In KYC terms, AI can help with automation, prioritisation, and anomaly detection—but it also raises questions firms need to answer clearly:

• Who is accountable for outcomes?

• How do you test for errors and bias?

• What controls prevent over-reliance on automated decisions?

• What is the escalation path when a model flags (or misses) a risk?

This is especially relevant where KYC checks affect access to financial services and customer outcomes.

5) Crypto regulation continues to tighten

Cryptoasset regulation is still moving toward more formal oversight. The Financial Times reported that the UK government is planning legislation to regulate cryptoasset companies, with a broader regime expected to come in over time under FCA supervision. (Financial Times)
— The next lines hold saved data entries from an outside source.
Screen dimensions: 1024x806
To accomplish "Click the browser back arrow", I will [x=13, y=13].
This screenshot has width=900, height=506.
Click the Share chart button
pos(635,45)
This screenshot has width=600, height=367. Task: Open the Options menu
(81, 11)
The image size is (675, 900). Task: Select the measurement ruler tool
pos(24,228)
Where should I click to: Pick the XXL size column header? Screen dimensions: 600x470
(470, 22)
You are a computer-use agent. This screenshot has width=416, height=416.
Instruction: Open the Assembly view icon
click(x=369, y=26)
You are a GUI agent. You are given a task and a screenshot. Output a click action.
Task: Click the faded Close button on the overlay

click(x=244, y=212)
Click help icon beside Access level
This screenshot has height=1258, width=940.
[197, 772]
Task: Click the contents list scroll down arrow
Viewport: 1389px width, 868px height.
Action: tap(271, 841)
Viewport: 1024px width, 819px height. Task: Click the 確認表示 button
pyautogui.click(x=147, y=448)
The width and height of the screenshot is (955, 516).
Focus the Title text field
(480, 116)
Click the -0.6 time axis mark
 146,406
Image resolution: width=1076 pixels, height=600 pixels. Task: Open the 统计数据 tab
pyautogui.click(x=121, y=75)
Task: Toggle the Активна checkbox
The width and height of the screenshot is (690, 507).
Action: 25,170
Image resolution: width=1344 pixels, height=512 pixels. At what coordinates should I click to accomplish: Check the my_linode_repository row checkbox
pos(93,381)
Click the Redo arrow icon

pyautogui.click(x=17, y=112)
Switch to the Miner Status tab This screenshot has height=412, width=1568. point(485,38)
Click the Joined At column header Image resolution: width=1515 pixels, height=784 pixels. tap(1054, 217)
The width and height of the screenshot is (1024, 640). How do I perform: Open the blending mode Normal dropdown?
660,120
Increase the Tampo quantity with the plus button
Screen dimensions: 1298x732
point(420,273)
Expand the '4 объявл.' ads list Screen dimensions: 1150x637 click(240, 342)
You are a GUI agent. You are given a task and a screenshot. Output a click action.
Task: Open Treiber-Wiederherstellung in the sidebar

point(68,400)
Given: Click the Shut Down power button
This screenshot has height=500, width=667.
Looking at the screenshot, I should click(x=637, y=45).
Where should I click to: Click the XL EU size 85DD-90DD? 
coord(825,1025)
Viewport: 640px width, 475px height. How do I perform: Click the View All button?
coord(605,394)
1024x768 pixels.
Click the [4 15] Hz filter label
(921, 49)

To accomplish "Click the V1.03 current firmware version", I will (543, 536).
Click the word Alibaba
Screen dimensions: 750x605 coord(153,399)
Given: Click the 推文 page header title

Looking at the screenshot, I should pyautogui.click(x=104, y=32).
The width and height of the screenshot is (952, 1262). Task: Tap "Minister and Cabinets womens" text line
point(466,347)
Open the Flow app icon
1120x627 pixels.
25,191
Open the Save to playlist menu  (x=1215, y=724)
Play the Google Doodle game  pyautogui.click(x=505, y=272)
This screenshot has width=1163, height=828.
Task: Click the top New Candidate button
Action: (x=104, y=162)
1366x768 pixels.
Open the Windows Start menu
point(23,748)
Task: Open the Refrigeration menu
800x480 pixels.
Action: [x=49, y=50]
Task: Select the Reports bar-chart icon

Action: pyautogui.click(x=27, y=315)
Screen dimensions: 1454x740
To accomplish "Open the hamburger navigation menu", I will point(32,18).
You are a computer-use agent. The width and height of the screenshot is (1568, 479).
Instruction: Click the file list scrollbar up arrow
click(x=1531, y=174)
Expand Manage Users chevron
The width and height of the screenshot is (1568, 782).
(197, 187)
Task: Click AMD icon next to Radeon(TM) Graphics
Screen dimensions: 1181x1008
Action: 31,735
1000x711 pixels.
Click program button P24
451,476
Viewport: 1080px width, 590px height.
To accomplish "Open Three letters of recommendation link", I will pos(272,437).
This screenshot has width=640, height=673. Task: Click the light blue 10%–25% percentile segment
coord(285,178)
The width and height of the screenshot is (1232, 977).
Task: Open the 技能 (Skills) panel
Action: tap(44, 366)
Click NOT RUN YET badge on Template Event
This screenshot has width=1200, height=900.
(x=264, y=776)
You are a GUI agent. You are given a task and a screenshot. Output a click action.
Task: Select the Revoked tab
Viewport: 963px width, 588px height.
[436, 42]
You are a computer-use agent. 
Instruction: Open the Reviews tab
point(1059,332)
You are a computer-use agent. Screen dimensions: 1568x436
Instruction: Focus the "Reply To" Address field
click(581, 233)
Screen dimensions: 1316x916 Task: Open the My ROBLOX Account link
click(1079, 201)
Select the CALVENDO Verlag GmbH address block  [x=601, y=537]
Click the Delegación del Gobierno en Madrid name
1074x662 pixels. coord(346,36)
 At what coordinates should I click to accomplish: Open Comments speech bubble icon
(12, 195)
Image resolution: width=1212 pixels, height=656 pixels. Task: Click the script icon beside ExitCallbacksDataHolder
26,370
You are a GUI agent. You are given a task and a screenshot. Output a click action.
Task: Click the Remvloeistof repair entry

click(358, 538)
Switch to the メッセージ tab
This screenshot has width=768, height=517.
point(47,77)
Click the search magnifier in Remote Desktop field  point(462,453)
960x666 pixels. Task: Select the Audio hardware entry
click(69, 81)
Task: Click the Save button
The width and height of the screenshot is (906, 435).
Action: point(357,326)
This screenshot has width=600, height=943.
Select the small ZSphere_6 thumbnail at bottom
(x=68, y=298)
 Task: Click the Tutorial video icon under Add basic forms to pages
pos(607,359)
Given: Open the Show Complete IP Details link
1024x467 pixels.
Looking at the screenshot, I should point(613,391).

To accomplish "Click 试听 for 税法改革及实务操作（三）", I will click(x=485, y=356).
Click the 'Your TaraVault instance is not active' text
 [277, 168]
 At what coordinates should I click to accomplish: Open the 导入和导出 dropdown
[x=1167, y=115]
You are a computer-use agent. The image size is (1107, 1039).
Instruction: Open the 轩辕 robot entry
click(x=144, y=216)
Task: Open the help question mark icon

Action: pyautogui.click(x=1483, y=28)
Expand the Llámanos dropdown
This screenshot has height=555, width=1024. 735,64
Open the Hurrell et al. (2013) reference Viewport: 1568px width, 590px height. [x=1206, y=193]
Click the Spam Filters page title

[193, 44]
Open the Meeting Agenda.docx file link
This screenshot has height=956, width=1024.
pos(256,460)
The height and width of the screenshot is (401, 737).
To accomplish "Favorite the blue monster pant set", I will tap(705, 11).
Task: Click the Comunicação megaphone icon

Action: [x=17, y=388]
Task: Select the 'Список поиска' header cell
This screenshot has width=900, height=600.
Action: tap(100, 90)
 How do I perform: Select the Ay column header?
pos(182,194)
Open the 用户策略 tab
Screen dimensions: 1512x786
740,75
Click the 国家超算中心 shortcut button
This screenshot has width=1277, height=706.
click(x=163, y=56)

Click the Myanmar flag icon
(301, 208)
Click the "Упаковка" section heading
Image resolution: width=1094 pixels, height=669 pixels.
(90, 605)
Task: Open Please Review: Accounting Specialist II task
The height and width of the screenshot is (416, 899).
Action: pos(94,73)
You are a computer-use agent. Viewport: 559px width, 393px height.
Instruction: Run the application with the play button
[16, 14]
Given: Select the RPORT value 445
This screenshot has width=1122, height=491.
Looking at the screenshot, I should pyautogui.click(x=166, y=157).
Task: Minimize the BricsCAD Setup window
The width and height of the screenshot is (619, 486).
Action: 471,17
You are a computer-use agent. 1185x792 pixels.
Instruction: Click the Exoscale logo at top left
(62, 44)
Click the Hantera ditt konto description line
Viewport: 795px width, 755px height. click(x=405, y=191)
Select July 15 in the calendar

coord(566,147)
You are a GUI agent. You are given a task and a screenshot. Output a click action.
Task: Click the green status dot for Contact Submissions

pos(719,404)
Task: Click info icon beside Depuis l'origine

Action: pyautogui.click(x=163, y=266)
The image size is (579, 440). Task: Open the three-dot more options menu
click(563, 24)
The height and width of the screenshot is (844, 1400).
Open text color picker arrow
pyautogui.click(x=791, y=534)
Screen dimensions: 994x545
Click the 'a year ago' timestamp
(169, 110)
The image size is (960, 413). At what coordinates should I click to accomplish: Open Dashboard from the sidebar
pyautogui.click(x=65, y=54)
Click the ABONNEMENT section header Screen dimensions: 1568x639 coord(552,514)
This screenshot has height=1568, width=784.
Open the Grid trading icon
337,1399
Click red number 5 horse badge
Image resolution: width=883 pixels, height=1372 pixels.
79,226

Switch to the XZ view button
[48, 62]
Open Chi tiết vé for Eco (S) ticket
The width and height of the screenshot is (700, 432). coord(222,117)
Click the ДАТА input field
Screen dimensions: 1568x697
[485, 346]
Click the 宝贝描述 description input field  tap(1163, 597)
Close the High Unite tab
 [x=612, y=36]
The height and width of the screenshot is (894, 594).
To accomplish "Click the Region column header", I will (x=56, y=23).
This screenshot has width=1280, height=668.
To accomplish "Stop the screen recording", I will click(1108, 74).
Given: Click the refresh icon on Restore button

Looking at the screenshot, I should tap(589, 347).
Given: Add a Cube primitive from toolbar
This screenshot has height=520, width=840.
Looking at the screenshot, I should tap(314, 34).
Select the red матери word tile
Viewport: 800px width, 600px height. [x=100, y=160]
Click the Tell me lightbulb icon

For firms operating near crypto—directly or indirectly—the direction is clear: KYC compliance and AML controls will be expected to look more like those in traditional financial services.

What “good” KYC looks like going into 2026

At the end of 2025, the gap between basic KYC and mature KYC is usually visible in day-to-day operations. Mature programmes tend to have:

Clearer, simpler customer journeys

Customers still need proper checks, but firms are working to reduce avoidable friction—especially for low-risk customers—while keeping strong controls for higher-risk cases.

Better use of real-time signals

Where lawful and appropriate, firms are looking at how real-time KYC inputs (including consented Open Banking data) can support more accurate decisions than static documents alone. (FCA)

Stronger data handling choices

More attention is being paid to whether data truly needs to be stored. Zero-retention approaches, tokenisation, and tighter retention policies are all ways firms are trying to reduce GDPR exposure while maintaining effective KYC verification.

Governance that matches the technology

With more automation and AI in the mix, regulators are watching how firms manage accountability and risk. The focus is moving toward oversight, auditability, and controls—not just innovation. (Reuters)

Closing thoughts

By the end of 2025, KYC is best described as a blend of compliance, risk management, data protection, and customer experience. The direction of travel is towards real-time decision support, stronger controls around customer data, and clearer governance—especially as automation increases.

For most financial institutions, the practical next step is to focus on the basics done well: consistent KYC checks, good record keeping, sensible use of live signals, and a data strategy that limits unnecessary retention. That combination is what reduces risk and keeps KYC compliance workable.